Dans la réalité, la conception de cette disposition constitutionnelle  et donc les modalités de son application, diffèrent d’un groupe de Pays à un autre.

En effet, si l’on constate que dans les Pays dits développés c’est-à-dire occidentaux, elle est régie avec une sévérité exemplaire, et c’est rare où l’on relève des cas de grâce accordées par les Présidents et Chefs d’Etat, malgré   la très forte pression exercée par l’opinion publique de manière générale et de certains lobbies dans certains cas. L’on se souvient que le Président Chirac a refusé pendant longtemps d’accorder la grâce à Omar, ce jardinier Marocain accusé d’un meurtre qu’il n’a pas commis, malgré la très forte pression nationale et internationale

Dans ces Pays, le respect de la Constitution et surtout la préservation de la crédibilité de la Justice sont sacrés, c’est pourquoi  on se refuse de faire application intempestive de cette disposition, qui pourtant relève de la seule prérogative et du Pouvoir discrétionnaire.

Les Présidents qui ont fait serment de défendre les intérêts de leur Pays savent combien le recours jusqu’à banalisation de la disposition risque de générer des effets pervers qui porteront atteinte et à la crédibilité de la justice et à la Société dans son fonctionnement.

Dans les Pays   fonctionnant à la démocratie de façade, on use et abuse de cette disposition jusqu’à lui conférer un statut de chambre “délibératrice” n’accordant que la relaxe.

A titre d’illustration, si un Président d’une république démocratique accorde une ou deux grâces durant la totalité de son mandat, chez nous c’est par millier de grâce à chaque occasion. Un petit calcul nous donnerait, à raison de deux mille par occasion, un total de 10 000 grâces (1er Novembre, 5 juillet, les 2 Aïd et le  jour de sa réélection uniquement)

Donc, 10 000 délinquants condamnés par la Justice indépendante, parfois récidivistes, sont  innocentés et libérés par  le fait du Prince, chaque année. 

Dans cette situation, comment voulez-vous moraliser la Société, comment voulez-vous réussir la réinsertion ?  Combien de fois ne lit-on pas dans la presse, qu’un crime a été commis par un délinquant libéré le matin par la Grâce présidentielle? 

Un ami m’a raconté  l’histoire suivante : Quelqu’un vole un chargement de marchandises d’une valeur de 25 millions de dinars. Pris en flagrant délit, il écope de 3 ans ferme. Au cours de l’audience, le Président rappelle à l’inculpé qu’il est multirécidiviste et qu’il a été condamné 5 fois. Son employeur réagit et atteste qu’il a fourni un casier judiciaire vierge et dépose une seconde plainte pour faux et usage de faux. Quelques temps après, eut lieu l’audience pour la deuxième affaire. Surprise : l’accusé se présente librement à la barre. Après quelques interrogations, la défense apprend qu’il a bénéficié de la grâce pour la première affaire.

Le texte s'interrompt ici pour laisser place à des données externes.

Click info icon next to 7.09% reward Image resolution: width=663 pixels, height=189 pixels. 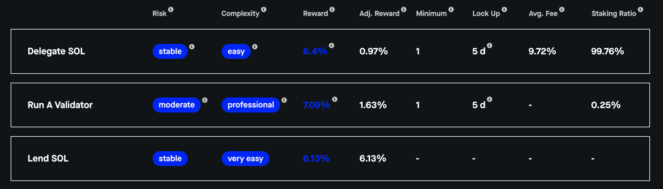point(335,99)
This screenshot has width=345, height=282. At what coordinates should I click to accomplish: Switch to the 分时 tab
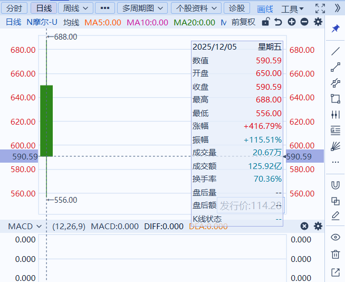point(14,8)
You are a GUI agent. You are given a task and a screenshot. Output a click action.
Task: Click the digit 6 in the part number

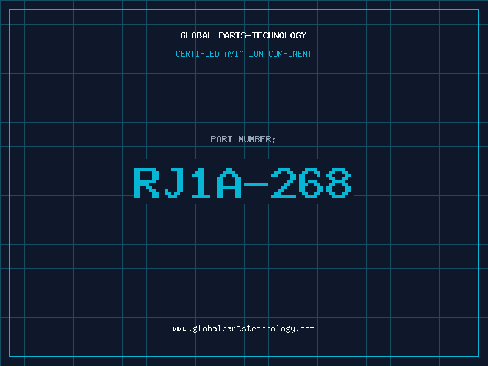tap(311, 183)
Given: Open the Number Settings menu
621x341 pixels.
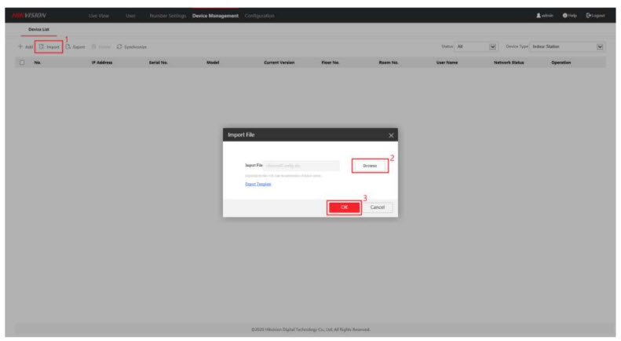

Ceci montre combien est banalisé le recours à la grâce, qui parfois prend même des formes électoralistes et populistes.

Ce recours intempestif engendre une autre dérive : Celle de la corruption et des falsifications au niveau des administrations chargées de la gestion pénitentiaire. C’est en effet, à ce niveau que sont confectionnées les listes des personnes condamnées, proposées à la Grâce. Le prix pour y figurer doit être astronomique. Parfois, la grâce est négociée avant même la condamnation. L’accusé négocie 5 ans ferme, à condition qu’il n’en fasse que 3, à charge pour ses protecteurs grassement payés, de prévoir son inscription dans la liste providentielle.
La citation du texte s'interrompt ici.